- [TASK ITEM]:
Convert the entries below into a JSON array of strings, one string per line, omitting blank lines. Start at the first line of the entries and stop after the line containing "pyautogui.click(x=115, y=523)", including that line.

- [RECORDS FOR THE EXERCISE]:
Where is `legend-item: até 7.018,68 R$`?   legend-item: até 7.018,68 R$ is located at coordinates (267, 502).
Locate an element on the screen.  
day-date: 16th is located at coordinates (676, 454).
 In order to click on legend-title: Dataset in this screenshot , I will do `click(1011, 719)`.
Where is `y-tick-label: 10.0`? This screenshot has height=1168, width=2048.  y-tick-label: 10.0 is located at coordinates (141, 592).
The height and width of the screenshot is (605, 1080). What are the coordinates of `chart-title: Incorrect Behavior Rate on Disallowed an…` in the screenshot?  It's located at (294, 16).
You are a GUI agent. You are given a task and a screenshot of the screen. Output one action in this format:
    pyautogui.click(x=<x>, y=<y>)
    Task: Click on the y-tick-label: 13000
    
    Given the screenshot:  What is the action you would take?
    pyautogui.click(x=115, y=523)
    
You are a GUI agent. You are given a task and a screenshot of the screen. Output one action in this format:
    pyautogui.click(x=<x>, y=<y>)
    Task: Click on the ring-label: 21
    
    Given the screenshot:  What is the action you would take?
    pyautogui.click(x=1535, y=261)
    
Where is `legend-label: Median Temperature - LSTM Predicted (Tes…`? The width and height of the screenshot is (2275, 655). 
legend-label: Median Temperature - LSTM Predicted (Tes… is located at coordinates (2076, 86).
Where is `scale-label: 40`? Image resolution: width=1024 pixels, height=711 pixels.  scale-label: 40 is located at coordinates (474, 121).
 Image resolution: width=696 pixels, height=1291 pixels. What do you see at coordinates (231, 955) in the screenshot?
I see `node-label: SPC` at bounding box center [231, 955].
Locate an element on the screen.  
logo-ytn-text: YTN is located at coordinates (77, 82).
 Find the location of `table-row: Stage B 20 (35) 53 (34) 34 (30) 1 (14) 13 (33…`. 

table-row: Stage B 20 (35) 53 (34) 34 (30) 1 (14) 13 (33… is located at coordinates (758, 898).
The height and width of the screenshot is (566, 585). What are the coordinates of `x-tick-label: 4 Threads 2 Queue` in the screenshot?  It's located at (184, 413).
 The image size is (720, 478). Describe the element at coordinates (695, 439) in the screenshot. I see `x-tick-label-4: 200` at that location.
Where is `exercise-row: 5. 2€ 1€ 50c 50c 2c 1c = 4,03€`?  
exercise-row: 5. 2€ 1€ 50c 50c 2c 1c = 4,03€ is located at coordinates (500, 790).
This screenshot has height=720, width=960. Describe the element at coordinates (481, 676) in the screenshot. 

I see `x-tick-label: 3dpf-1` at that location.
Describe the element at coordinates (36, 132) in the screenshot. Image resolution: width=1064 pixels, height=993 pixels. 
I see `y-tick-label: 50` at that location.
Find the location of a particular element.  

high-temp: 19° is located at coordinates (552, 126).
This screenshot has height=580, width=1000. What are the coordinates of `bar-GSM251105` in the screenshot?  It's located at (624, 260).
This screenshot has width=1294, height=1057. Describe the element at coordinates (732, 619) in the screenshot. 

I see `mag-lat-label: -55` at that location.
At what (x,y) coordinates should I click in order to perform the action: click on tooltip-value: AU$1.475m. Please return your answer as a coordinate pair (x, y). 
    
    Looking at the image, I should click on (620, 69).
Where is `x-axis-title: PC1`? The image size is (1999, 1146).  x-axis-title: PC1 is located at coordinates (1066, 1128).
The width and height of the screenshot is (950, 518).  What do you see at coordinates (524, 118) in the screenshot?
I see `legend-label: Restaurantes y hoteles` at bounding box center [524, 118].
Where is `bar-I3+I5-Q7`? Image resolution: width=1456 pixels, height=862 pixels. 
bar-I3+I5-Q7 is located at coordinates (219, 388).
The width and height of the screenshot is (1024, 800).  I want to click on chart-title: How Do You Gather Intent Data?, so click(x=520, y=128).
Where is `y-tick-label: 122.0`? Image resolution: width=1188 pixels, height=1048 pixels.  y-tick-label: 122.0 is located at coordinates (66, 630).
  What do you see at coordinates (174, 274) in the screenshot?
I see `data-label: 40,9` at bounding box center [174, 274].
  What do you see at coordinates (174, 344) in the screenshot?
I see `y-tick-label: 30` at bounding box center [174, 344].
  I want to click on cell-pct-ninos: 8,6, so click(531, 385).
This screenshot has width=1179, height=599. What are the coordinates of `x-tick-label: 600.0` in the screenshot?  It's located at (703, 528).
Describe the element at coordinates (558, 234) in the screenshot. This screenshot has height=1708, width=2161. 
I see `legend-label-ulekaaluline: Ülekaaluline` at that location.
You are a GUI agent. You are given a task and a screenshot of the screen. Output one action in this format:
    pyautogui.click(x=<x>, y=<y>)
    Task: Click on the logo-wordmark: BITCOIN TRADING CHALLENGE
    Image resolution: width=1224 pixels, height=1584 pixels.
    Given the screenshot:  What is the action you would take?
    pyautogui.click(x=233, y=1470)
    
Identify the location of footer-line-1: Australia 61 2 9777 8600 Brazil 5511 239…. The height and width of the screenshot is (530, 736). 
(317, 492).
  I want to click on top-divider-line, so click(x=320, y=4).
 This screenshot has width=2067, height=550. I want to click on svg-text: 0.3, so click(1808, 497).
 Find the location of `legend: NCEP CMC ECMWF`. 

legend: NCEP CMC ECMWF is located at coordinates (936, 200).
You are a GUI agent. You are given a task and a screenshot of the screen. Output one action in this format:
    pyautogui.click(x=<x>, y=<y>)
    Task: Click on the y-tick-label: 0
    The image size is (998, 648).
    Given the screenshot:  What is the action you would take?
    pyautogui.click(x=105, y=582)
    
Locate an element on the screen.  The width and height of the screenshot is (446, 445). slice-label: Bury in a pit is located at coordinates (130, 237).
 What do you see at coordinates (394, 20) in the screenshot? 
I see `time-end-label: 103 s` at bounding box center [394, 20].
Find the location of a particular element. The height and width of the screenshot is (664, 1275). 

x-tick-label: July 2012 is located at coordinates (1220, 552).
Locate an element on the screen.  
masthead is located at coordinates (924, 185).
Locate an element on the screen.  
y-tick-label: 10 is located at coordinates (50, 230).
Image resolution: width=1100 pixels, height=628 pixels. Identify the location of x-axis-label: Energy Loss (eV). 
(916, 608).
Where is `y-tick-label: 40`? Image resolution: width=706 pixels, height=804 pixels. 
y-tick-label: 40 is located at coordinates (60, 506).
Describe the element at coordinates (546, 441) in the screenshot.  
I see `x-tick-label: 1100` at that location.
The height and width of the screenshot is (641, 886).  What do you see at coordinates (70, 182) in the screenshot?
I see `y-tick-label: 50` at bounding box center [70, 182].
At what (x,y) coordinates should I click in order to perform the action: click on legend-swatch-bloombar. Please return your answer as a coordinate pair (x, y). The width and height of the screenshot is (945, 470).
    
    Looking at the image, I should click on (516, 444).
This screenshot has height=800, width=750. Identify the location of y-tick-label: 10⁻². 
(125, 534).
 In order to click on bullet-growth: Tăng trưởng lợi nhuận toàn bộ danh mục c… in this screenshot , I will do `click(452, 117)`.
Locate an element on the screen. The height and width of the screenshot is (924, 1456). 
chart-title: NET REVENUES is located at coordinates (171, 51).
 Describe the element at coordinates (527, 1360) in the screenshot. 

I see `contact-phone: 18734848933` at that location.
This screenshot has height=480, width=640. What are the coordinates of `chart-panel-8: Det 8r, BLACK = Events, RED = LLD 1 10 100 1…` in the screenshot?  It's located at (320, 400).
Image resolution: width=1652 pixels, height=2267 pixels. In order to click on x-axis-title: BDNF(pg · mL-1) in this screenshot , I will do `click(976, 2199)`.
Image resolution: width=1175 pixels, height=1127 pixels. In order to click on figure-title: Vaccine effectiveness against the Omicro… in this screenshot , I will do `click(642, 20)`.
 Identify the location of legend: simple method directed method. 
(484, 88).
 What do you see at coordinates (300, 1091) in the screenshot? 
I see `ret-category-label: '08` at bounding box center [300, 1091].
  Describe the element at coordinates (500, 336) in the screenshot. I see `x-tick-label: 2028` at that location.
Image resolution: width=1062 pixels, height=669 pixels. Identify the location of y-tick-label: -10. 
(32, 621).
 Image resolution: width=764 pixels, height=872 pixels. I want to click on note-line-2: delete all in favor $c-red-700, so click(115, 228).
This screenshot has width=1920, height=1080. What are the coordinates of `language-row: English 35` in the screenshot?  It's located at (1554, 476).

- [FINAL ANSWER]:
[
  "Where is `legend-item: até 7.018,68 R$`?   legend-item: até 7.018,68 R$ is located at coordinates (267, 502).",
  "Locate an element on the screen.  ",
  "day-date: 16th is located at coordinates (676, 454).",
  " In order to click on legend-title: Dataset in this screenshot , I will do `click(1011, 719)`.",
  "Where is `y-tick-label: 10.0`? This screenshot has height=1168, width=2048.  y-tick-label: 10.0 is located at coordinates (141, 592).",
  "The height and width of the screenshot is (605, 1080). What are the coordinates of `chart-title: Incorrect Behavior Rate on Disallowed an…` in the screenshot?  It's located at (294, 16).",
  "You are a GUI agent. You are given a task and a screenshot of the screen. Output one action in this format:",
  "    pyautogui.click(x=<x>, y=<y>)",
  "    Task: Click on the y-tick-label: 13000",
  "    Given the screenshot:  What is the action you would take?",
  "    pyautogui.click(x=115, y=523)"
]